There are no instructions were provided for the Currency Lasses Quadrille, however, in consultation with the leading authority on Quadrilles, Ellis Rogers of the Historical Dance Society and the London Quadrille Club, we have devised a dance of the style danced in 1825. To be added soon!


Right from the beginning, the colonists in Sydney wanted to maintain a fashionable appearance. For Sydney’s elite, fashionable dress confirmed their status in the colony, clearly defining not just wealth but also their moral superiority.
It was truly gratifying to behold in this remote quarter of the globe, so large an assemblage as forty charming, well dressed women, most of them “currency lasses,” whose ease and elegance would not disgrace the most fashionable European assemblies…The Australian (5 May 1825)
The French gentleman, Francois Girard, who arrived as a convict in 1820, had quickly established himself as a dancing master in Sydney and was teaching “quadrilles, waltzes, and all kind of elegant dances”. The first account of quadrilles being included at ball was in 1823 at William Cox’s mansion Hobartville, Windsor. Read more about the arrival of the quadrille in Australia.
Publication
It has been suggested that Thomas Kavanagh, bandmaster of the 3rd Regiment may have assisted Mrs Paul in arranging the music for the publications, adapting it for performances at dances and balls, however, the evidence suggests it was her own composition. Tempest and her family visited London between 1828-1831 and it was this time that the music was published by J. Crossn in 1830.

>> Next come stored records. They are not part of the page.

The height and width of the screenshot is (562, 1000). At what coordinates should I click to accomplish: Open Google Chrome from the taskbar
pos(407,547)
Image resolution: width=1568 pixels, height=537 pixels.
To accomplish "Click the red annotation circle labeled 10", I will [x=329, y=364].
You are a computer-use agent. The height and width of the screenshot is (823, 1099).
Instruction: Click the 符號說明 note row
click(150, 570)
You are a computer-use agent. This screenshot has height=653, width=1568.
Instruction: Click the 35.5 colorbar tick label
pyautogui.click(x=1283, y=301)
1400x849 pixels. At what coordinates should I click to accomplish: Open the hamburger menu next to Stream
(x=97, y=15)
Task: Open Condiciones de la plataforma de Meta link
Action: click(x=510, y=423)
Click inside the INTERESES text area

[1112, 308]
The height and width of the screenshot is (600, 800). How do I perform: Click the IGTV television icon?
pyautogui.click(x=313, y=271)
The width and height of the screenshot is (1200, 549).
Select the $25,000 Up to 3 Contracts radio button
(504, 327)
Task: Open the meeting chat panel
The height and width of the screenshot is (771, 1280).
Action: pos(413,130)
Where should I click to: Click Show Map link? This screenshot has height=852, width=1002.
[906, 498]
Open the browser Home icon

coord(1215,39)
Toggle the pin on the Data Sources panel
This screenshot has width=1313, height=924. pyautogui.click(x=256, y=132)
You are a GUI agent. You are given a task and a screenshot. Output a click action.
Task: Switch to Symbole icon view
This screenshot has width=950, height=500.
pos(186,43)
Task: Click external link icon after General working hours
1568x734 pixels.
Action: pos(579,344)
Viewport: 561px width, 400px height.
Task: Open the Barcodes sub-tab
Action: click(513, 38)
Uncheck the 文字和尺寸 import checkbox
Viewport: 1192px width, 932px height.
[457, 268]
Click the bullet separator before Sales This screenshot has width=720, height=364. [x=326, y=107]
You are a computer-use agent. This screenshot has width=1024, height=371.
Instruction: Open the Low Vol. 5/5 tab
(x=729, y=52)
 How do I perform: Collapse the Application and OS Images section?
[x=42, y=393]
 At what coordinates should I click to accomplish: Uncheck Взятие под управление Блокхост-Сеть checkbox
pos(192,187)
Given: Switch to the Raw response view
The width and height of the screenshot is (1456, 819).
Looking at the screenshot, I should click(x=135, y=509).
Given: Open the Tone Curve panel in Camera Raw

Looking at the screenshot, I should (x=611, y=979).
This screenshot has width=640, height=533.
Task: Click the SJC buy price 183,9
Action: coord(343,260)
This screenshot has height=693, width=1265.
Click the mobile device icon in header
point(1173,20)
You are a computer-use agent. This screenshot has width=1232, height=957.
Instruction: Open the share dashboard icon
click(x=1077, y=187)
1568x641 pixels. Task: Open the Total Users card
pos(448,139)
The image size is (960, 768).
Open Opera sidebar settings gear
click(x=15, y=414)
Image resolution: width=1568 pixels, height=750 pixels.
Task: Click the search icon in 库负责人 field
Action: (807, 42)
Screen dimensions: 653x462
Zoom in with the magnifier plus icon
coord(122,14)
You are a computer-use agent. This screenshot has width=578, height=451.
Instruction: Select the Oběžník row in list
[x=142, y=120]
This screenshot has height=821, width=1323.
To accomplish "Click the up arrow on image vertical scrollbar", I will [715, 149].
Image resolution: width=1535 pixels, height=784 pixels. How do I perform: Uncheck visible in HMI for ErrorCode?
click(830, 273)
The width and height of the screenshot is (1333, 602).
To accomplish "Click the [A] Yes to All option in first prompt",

Currency Lasses enjoyed a degree popularity throughout the 1820s and 1830s. The last recorded mention in a 19th-century newspaper occurred in 1843. It then disappeared from view until December 2015, when Sydney musicologist, Dr Graeme Skinner discovered it in a bound volume of late 18th- and 19th-century sheet music. This unique copy of a previously unknown English print of an Australian musical composition of c.1825-26, is the earliest piece of Australian instrumental music to survive.
Acknowledgement
Thank you to Dr Graeme Skinner for discovering Currency Lasses and meticulously researching it’s history. Visit his website for the full history and documentation http://sydney.edu.au/paradisec/australharmony/paul-tempest-currency-lasses.php
Dr Graeme Skinner believes this to be the earliest surviving piece of original music by an Australian colonist, dating to the second half of 1825.
This is an extremely rare piece of Australian music.